MortgageCitadel Investment Group has agreed to buy ResMae Mortgage Corp. for about $180 million, beating out Credit Suisse Group in a last-minute auction for the financially troubled mortgage lender.

Citadel offered about $20 million for ResMae’s lending business and 98.5 cents on the dollar for the company’s $160 million existing mortgage loan portfolio, said Ron Greenspan, a financial adviser for ResMae’s creditors.

U.S. Bankruptcy Judge Kevin Carey in Wilmington, Del., said he will sign an order approving the sale.

“Citadel stepped up and gave us a firm bid,” said Greenspan, the senior managing director in FTI Consulting’s Los Angeles office. Credit Suisse, the second-largest bank in Switzerland, had offered 98 cents on the dollar for the company’s bad credit home loan holdings and laced its bid with conditions.

Citadel, run by Ken Griffin and oversees about $13 billion in assets, last week challenged Credit Suisse’s $19.1 million bid for ResMae’s mortgage lending unit, triggering an auction that began March 2.

In an interview last year, Citadel said it would start staking a claim in U.S. mortgage markets.

“If you look at the last five years, there has been an enormous increase in the securitization” of mortgages on the secondary market, Griffin said at the time. “There is a real need for firms that understand how to manage risks in those portfolios.”

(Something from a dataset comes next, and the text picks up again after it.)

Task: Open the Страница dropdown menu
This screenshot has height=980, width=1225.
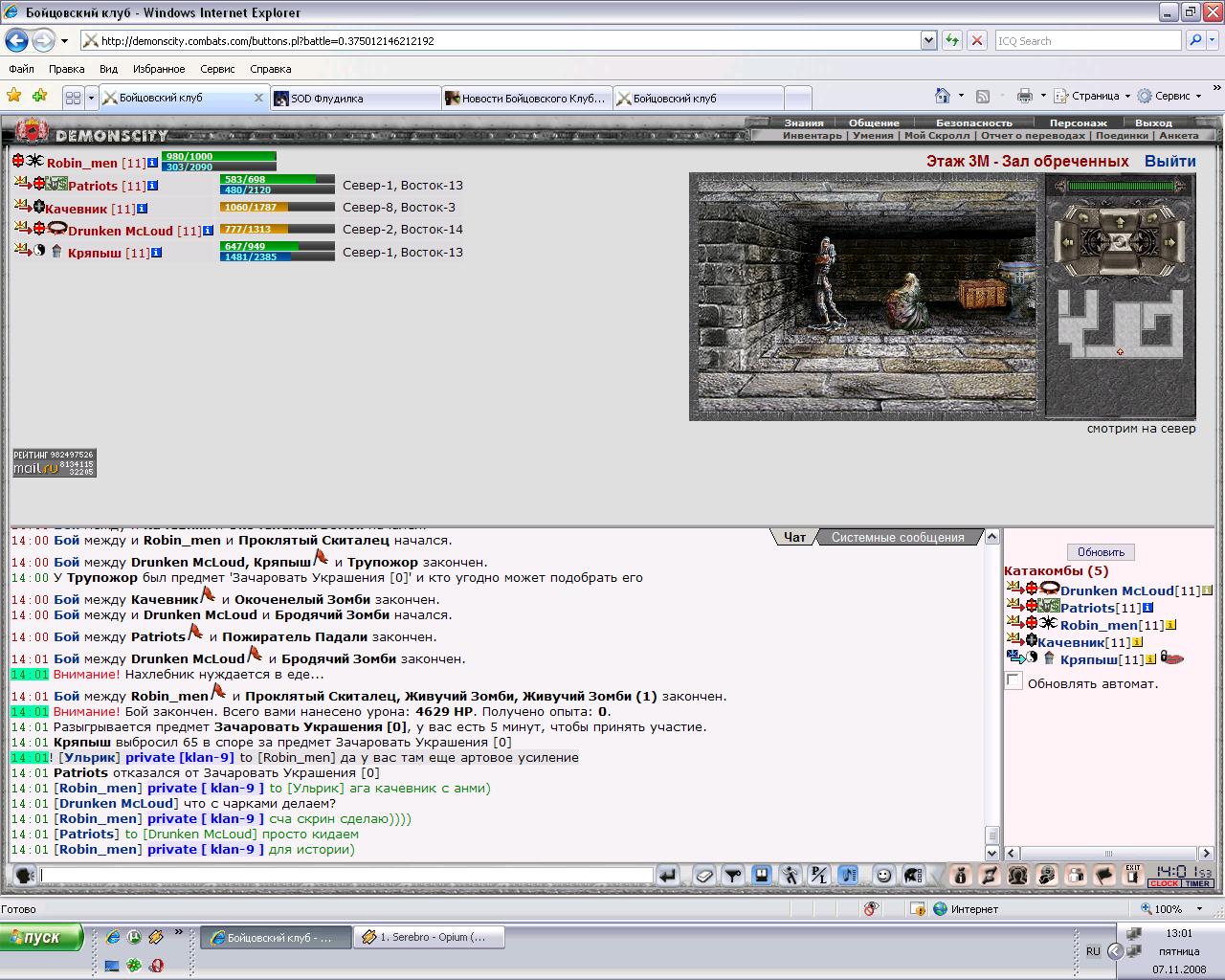Action: click(x=1092, y=96)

ResMae, based in Brea, Calif., filed for bankruptcy protection on February 13 and won Carey’s permission to sell itself to Credit Suisse, bypassing a court-supervised auction normally required under Chapter 11 rules.

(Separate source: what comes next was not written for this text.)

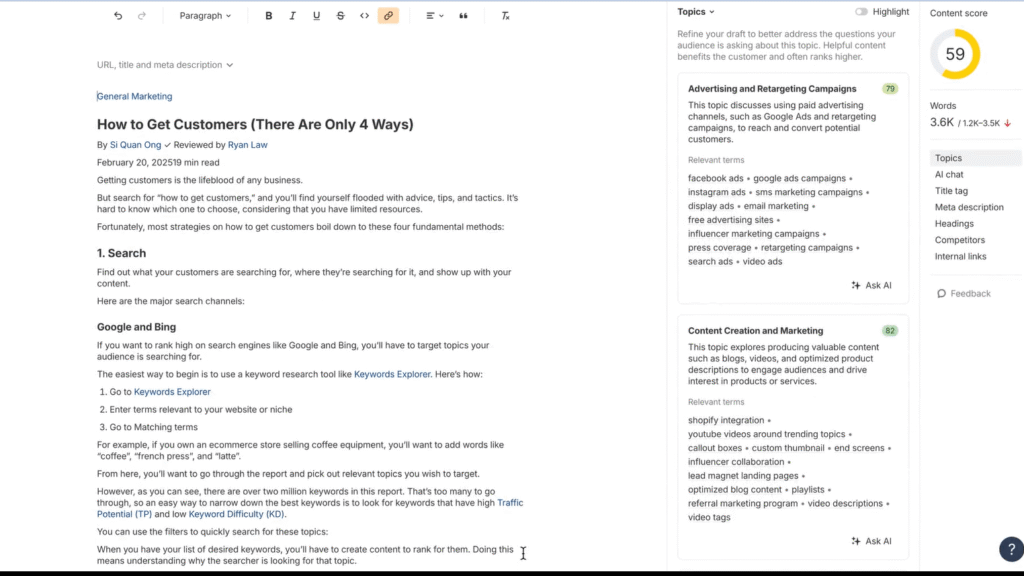Switch to the AI chat tab
Screen dimensions: 1024x576
[948, 174]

Credit Suisse declined to comment.

ResMae was the third lender specializing in subprime, or bad credit home loans, to seek bankruptcy protection since the end of December and is one of more than 20 that have shut down, scaled back or been sold since last year.

As default rates rise en masse on the bad credit mortgages issued from 2001-2005, more and more lenders are forced to shut their doors.

Meanwhile, a survey released Monday by a magazine published by Hedge Fund Intelligence said JPMorgan Chase & Co. overtook Goldman Sachs Group Inc. to become the largest U.S. hedge-fund manager.

Hedge-fund assets at JPMorgan soared 74 percent last year, to $34 billion, according to Absolute Return magazine. Goldman’s hedge-fund assets rose 48 percent, to $32.5 billion.

The firms, along with Bridgewater Associates Inc., are the only U.S. hedge-fund managers with more than $30 billion of assets, and combined they hold 7 percent of the industry’s $1.4 trillion in client funds globally.